WORK INSTRUCTION >> Your copy runs from the line containing "At what coordinates" through the last line of the listing, both included. Restate those lines word for word and leave out pictures.

:: RECORD EXCERPTS ::

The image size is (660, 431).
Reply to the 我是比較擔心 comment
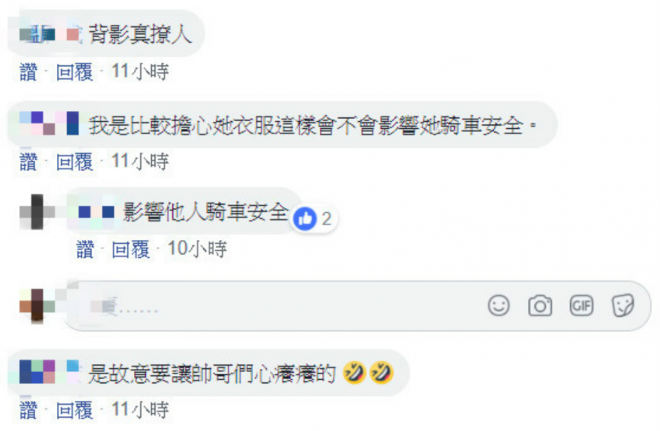(x=75, y=162)
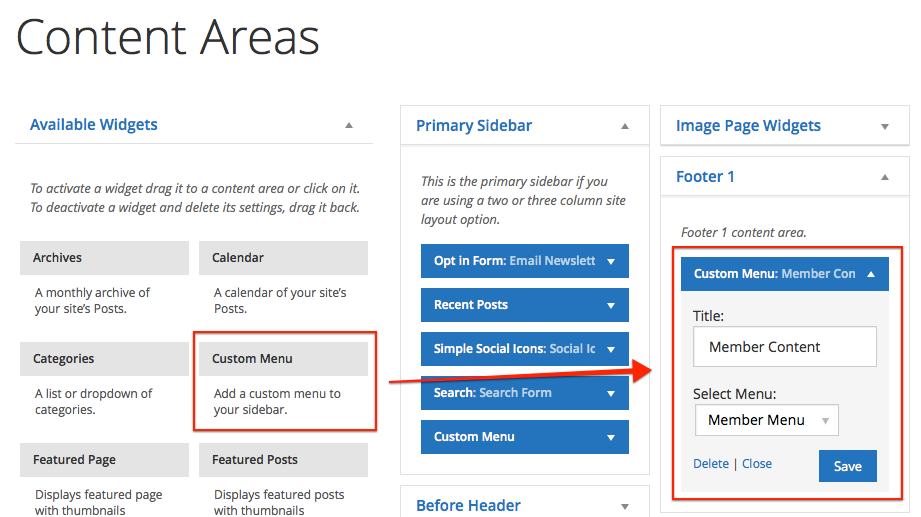Collapse the Primary Sidebar panel arrow

coord(625,126)
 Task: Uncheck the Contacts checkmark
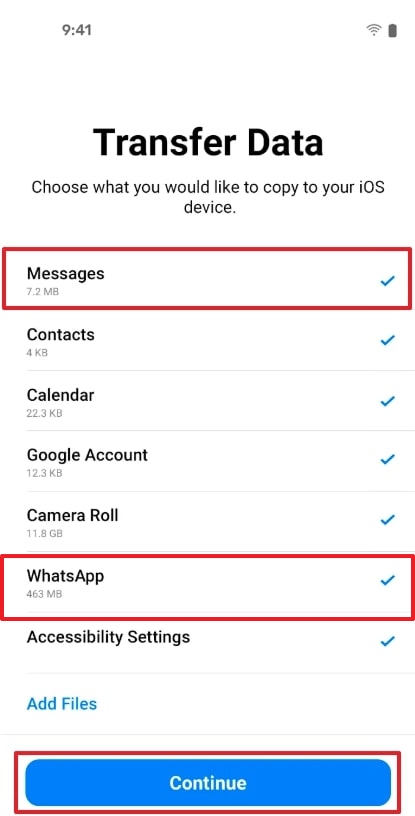(387, 340)
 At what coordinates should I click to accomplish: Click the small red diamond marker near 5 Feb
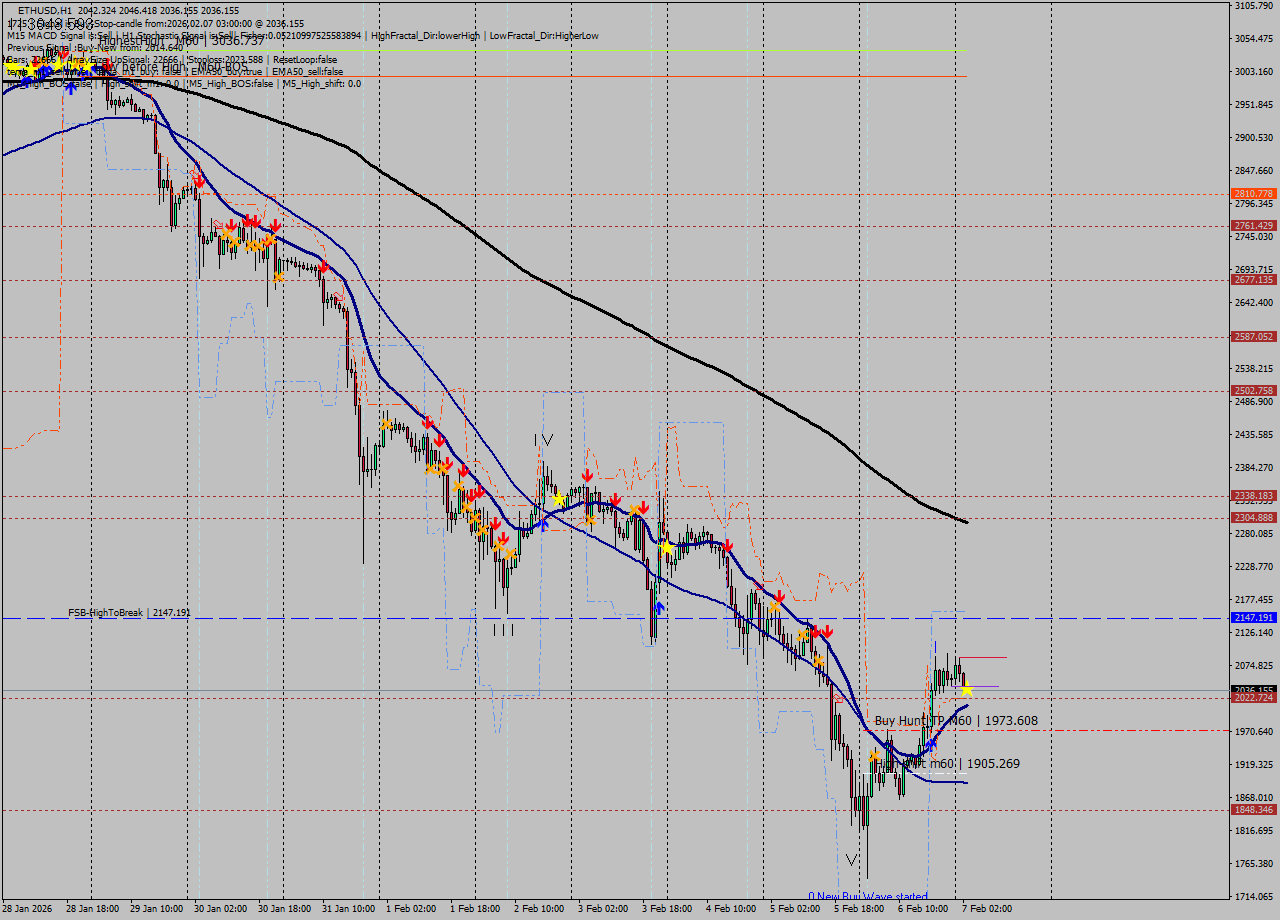[838, 700]
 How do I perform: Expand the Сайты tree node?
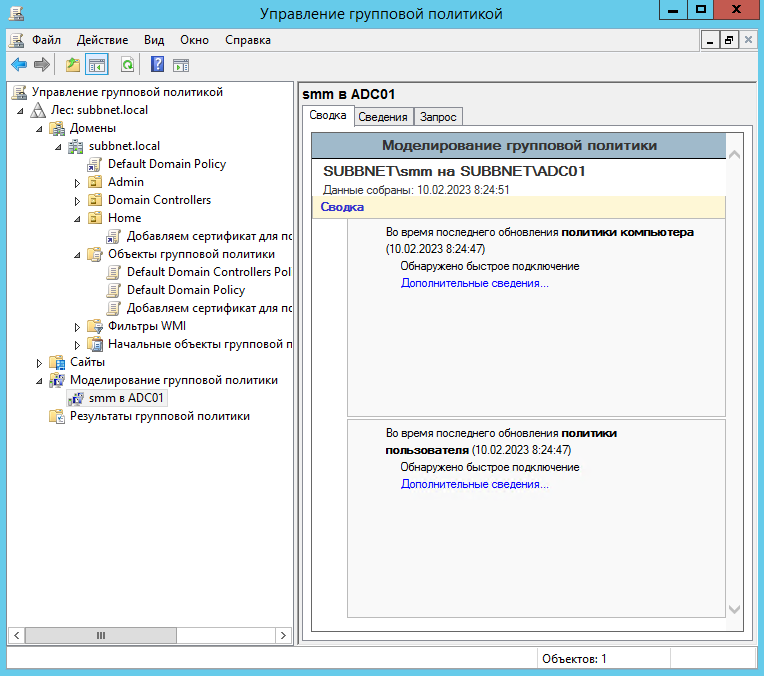(x=39, y=362)
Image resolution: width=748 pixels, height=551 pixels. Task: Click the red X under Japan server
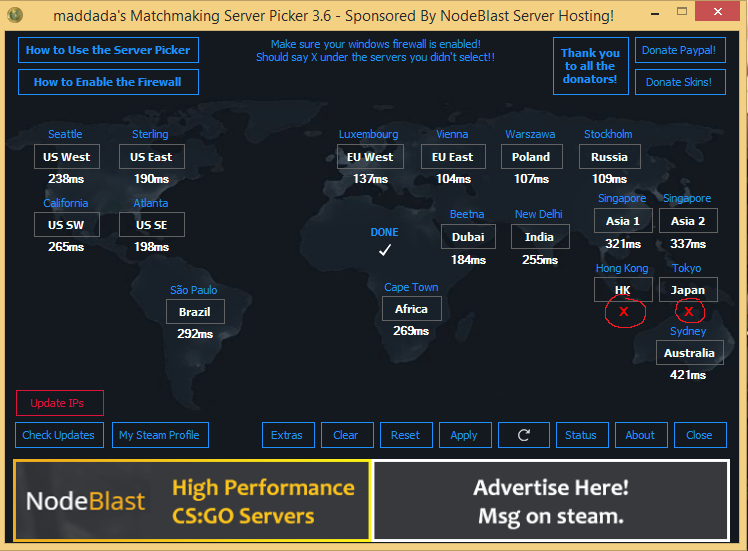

:::

FINISHED EXERCISE >>
 At what coordinates should I click to accomplish: Click the small red diamond marker near 5 Feb
[838, 700]
 How do I perform: Expand the Сайты tree node?
(x=39, y=362)
Image resolution: width=748 pixels, height=551 pixels. Task: Click the red X under Japan server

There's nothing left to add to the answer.